By Barbara Falconer Newhall, The Oakland Tribune, May 7, 1989
This story is one of the 100 or so columns I wrote for the Oakland Tribune that will appear in my book — working title: “Erma Bombeck and Betty Friedan Meet for Coffee.”
Where did Jon and I go wrong? Our kids don’t fight enough.
They are 5 and 8 years old now, and fully equipped for battle. They have fists for socking. Teeth for biting. Hair for pulling.
They also have what it takes to dish out the verbal abuse. They know all the really interesting four-letter words.
Dodo. Nerd. Jerk.
They know the S-word, the D-word, the H-word and, by golly, they even know the F-word. They can arrange their fingers in a variety of insulting ways.
But my children do not razz each other from dawn to dusk like the normal sibling pair. Mostly they are nice to each other.
It’s a worry.
If it weren’t for the parenting books and magazines that flood across my desk, I would be OK. I would be living in blessed ignorance, believing that my two were adjusting normally.
But there it was, in black and white, sibling squabbles are a sign of good mental health, said the magazine article.

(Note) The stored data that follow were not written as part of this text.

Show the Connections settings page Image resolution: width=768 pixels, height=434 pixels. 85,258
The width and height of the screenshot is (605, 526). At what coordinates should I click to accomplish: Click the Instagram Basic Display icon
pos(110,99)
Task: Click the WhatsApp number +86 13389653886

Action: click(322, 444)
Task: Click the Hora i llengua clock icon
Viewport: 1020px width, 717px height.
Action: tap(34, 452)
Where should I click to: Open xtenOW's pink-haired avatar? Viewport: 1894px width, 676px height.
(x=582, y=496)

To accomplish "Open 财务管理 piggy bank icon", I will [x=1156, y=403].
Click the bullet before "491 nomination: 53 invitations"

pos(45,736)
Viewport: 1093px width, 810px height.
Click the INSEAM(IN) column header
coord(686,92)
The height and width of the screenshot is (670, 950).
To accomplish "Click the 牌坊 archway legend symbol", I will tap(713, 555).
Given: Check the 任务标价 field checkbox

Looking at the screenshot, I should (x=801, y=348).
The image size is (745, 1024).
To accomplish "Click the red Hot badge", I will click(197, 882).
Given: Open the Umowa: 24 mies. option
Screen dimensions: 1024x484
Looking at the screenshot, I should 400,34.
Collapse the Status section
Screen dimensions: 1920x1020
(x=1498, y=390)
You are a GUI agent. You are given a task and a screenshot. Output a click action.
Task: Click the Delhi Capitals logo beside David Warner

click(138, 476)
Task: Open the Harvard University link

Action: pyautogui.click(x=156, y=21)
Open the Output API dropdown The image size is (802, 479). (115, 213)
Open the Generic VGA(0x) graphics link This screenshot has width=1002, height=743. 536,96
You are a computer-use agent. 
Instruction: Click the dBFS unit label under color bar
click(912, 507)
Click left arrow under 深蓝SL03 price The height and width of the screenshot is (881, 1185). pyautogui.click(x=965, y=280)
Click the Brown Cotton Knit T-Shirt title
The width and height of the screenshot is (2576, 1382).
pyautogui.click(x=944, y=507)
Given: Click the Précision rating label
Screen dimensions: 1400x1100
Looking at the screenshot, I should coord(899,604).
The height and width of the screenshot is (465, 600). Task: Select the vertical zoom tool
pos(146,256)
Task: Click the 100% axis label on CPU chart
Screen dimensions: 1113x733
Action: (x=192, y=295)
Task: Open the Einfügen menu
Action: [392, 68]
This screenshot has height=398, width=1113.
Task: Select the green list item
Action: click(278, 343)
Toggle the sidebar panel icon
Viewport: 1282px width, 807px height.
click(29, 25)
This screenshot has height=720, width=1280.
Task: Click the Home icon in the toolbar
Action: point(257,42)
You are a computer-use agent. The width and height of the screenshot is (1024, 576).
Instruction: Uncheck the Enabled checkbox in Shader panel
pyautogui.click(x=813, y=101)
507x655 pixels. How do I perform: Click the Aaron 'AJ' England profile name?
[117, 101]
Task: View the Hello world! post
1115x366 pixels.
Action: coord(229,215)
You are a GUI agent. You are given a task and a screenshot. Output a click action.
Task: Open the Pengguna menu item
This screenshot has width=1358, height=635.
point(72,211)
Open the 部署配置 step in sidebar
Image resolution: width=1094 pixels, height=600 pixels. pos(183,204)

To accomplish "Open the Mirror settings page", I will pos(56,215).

Fighting – even hitting – en famille gives kids a chance to express their emotions with people their own age. In the safe haven of the family, children can feel free to bicker and tease to their heart’s content.
Outside the family, it’s different. If you were to dig your fingernails into a friend’s flesh on a regular basis, or read his sister’s diary, that friend or his sister might get fed up and walk out on you.
But a sibling will never leave you. You can count on it. To do that, he or she would have to walk out on mom, dad and the cookie jar.
My kids aren’t perfect, of course. They do fight from time to time. Try putting them in the backseat of the car 15 minutes before dinnertime with just one Teenage Mutant Ninja Turtle between them.
“It’s mine.”
“But I’m playing with it.”
“But I had it first.”
“No, you didn’t.”
“Yes, I did.”
Punch. Sock. Screech.
Lately, I am relieved to report, Peter and Christina have taken to doing more of this squabbling than they used to.
“When I was a baby, Peter didn’t hit me,” observed Christina one day last month. “But now that I’m 5, he does.”
“Maybe that’s because you talk back to Peter more now.”
Confrontation has never come easily to Christina. As a toddler, she took great care with the wording of her requests to the powerful ones around her.
“I want milk and I don’t want it in a cup,” she would say. That meant Christina wanted a bottle.
When Christina turned 4, Jon told her she was too old for a bottle at bedtime. Instead of arguing the point, Christian declared, “I don’t want to be 4 any more. I want to be 3.”
Children need to develop a sense of personal autonomy, said the parenting article. Fights with siblings help with that. When siblings fight, it is not over the Ninja Turtle. They fight for a sense of uniqueness, for a special niche in the family hierarchy.
So, if we are having more tiffs at our house, perhaps it is because Christina is staking out a wider turf for herself.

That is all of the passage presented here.